# Task to carry out:
Find how many lines of the records hold the string "will" and reply with only that total.

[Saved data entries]
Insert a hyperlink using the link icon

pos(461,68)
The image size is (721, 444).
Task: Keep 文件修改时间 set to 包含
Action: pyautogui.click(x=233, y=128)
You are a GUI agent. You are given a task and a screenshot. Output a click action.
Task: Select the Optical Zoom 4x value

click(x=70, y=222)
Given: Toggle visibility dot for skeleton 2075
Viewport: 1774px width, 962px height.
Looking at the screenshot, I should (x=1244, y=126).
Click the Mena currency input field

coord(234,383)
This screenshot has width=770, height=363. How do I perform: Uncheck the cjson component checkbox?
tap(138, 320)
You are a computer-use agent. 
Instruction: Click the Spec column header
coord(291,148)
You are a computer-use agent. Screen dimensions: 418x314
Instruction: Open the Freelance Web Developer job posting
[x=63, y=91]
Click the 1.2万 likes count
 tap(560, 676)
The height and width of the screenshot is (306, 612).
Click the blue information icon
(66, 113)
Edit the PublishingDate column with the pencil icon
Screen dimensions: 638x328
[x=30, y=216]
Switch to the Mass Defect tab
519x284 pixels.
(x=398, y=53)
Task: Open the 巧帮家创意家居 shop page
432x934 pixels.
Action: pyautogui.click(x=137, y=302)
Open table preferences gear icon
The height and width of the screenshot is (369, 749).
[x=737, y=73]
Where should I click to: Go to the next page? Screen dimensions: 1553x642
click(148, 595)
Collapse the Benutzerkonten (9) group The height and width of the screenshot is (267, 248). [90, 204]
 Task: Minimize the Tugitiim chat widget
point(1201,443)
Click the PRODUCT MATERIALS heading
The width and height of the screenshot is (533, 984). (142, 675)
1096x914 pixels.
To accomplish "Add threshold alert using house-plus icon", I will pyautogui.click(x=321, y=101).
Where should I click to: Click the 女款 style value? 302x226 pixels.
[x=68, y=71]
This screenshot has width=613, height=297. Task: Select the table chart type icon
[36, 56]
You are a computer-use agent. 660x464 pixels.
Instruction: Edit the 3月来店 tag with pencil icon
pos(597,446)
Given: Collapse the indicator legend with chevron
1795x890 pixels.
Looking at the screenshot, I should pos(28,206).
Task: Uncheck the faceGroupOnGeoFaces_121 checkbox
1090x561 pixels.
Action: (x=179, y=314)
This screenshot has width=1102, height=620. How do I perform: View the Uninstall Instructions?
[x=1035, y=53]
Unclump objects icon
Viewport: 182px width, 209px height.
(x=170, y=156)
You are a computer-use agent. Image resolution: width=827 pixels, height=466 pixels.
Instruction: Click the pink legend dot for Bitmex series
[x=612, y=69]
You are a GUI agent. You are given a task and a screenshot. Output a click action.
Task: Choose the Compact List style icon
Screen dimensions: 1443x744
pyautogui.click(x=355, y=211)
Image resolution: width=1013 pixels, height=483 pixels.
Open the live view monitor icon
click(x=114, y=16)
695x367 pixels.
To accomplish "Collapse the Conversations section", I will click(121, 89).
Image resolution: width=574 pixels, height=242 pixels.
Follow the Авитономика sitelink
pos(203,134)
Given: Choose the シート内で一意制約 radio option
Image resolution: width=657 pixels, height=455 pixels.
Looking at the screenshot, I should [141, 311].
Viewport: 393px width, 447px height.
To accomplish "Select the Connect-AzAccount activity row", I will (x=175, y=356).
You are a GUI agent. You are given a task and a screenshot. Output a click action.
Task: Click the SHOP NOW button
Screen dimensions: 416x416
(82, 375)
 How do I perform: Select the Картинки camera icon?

# Written response:
3